▸ Description of the task:
Rewrite the part that opens with the line containing "1179x1130 pixels. How" and closes with the line containing "click(1020, 646)", putting "date label" in place of "timestamp" and changing nothing else. Return only those lines.
== Data supplied
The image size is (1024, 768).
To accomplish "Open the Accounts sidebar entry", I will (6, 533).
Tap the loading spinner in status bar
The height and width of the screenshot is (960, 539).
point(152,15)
====
== Data supplied
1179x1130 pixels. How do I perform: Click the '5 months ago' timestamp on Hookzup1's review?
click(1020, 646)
====
▸ Written solution:
1179x1130 pixels. How do I perform: Click the '5 months ago' date label on Hookzup1's review?
click(1020, 646)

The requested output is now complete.